A Climate Seasonal Forecast Assessment refers to the systematic evaluation of seasonal climate forecasts, which typically predict weather patterns over several months. This process involves analyzing the accuracy, skill, and reliability of these forecasts to determine how closely they match the actual weather outcomes (observation). The primary goal of this assessment is to verify whether the forecasted seasonal conditions, such as temperature, precipitation, and wind patterns, align with the observed climate data for the given period.

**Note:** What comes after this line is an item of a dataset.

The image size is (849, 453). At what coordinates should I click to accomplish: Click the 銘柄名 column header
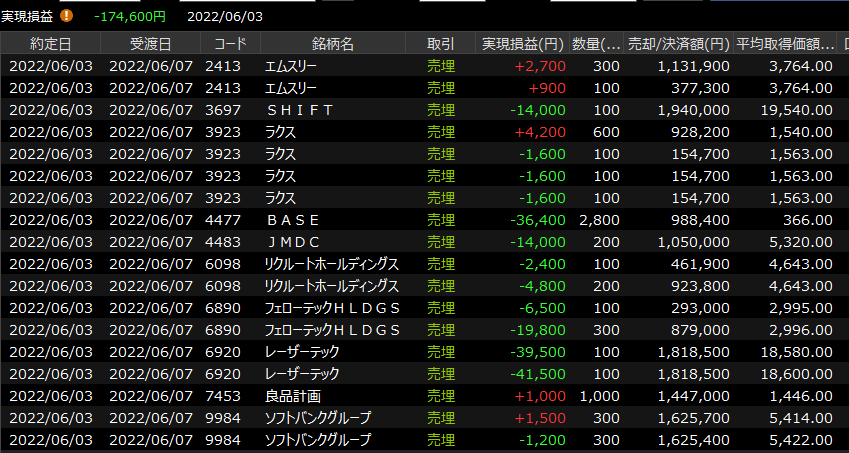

The verification aspect plays a crucial role in this assessment, as it measures the forecast’s skill and consistency. Verification involves comparing the predicted values with real-world data, often using statistical techniques to determine the forecast’s accuracy. The results of the verification help meteorologists refine forecasting models, identify areas for improvement, and better understand the underlying climatic variables that influence seasonal patterns. Validation is the confirmation through testing and providing objective evidence that certain requirements for a specific purpose are met by a model. Verification, on the other hand, is the process of comparing model calculations (forecasts) with actual values (observations), which is generally equated with validation (Jolliffe and Stephenson 2011).

The type of verification adjusts to the type of forecasts, here are some examples of the types of forecasts and verification (WWRP 2017)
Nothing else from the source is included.